In politics, I adhere to the "moderation in all things" philosophy. I'll admit to being a fence sitter. I can see the benefit to both right and left thinking, and honestly I believe the country will survive either way. I do NOT appreciate fanaticism that ridicules someone who thinks differently. All democrats are uneducated liberal kooks who don't know reality? Obviously you've never met my mother. Bashing President Bush's policies? By all means, you do a better job! The fact is we've made the President's job an impossible job to accomplish by abdicating all personal responsibility to the government anyway.

That was my digression. I was thinking specifically about the double standard between Clinton and McCain. How come Clinton is ostracized for extra-marital affairs whereas John McCain's affair is shoved under the carpet? I don't think they should be overlooked- I think both are acts unbecoming of someone I want to govern my homeland. I guess I just feel like I need to level playing fields sometimes, especially when all I get from people around here is anti-Obama stuff. I don't really trust Obama or McCain. I'm just sayin'.

Less Political. There are so many double standards between guys and girls! Guys can't call a girl hot. That's chauvinistic. Somehow, at the same time, girls can't put emphasis on a guys looks, but girls have to do everything they can to look as attractive as possible.

A strange thought: girls can wear guys clothes, guys can't wear girls clothes. Again, I don't want to. I'm just sayin'.

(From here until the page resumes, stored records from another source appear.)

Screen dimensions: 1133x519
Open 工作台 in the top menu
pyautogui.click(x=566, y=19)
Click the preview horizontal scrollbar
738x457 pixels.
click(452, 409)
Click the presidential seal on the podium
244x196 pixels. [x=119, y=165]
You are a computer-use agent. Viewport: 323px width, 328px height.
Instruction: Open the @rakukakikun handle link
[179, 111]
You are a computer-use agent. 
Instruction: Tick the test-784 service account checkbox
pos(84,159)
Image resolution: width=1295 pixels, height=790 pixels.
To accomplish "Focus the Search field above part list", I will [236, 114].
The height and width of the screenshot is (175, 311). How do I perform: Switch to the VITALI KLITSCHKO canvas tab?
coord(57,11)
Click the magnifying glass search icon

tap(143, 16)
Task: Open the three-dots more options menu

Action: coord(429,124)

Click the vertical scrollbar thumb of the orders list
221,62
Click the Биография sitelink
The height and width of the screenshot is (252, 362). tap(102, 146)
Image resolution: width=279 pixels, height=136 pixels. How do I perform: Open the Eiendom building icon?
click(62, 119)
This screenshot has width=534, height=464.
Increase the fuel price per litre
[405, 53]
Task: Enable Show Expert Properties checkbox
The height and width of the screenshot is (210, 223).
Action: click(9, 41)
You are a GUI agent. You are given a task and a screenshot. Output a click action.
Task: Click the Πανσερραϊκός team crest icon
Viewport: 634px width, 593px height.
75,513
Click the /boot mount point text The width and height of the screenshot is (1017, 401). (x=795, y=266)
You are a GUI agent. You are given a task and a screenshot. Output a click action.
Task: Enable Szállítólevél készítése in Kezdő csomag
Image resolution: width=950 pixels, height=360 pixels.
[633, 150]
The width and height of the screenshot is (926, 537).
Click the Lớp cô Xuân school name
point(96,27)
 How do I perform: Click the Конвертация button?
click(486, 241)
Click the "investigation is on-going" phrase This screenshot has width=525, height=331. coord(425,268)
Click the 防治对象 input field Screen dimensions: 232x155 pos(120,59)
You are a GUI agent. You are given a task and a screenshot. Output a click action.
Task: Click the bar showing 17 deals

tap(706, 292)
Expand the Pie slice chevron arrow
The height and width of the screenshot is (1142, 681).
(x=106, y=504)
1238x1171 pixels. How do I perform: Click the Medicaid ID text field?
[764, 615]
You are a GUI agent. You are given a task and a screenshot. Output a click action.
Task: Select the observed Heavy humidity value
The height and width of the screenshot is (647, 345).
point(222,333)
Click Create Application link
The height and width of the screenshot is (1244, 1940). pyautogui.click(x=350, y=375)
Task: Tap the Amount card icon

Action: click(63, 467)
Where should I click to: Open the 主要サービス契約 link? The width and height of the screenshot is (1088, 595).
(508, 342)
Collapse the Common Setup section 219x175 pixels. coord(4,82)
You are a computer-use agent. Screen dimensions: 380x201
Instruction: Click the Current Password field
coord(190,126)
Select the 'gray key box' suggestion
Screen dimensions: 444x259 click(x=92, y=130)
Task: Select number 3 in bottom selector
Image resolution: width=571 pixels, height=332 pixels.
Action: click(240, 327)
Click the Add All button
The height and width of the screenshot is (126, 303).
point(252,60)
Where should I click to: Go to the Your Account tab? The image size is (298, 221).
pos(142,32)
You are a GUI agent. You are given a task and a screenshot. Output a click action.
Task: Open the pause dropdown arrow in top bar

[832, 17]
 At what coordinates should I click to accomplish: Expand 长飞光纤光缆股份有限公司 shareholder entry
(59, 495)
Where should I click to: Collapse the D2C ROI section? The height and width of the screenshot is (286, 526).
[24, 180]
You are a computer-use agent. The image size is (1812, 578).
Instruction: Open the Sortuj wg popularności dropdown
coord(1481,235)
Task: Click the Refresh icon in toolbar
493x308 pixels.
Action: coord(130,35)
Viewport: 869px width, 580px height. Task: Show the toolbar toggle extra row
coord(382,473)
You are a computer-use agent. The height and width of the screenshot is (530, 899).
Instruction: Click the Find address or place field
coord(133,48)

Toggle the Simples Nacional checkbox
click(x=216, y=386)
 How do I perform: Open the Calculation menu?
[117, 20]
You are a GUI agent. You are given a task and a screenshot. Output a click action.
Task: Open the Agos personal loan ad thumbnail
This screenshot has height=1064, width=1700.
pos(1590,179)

There's so many more. I just can't stay focused. I'm going to an elections party or two.

Sunday, November 2, 2008

The Pilot

I wonder what the fascination with personal blogs is. Maybe it's just a way for people to vent their feelings to a random, possibly non-existent public. Maybe it's the way people like me who are too lazy to keep a written journal updated well. (My last entry is from October 2007. Yeah...) Whatever the reason, blogging is so huge now, people are actually making a living off of it.

Oh well. Sometimes I wish I were more creative.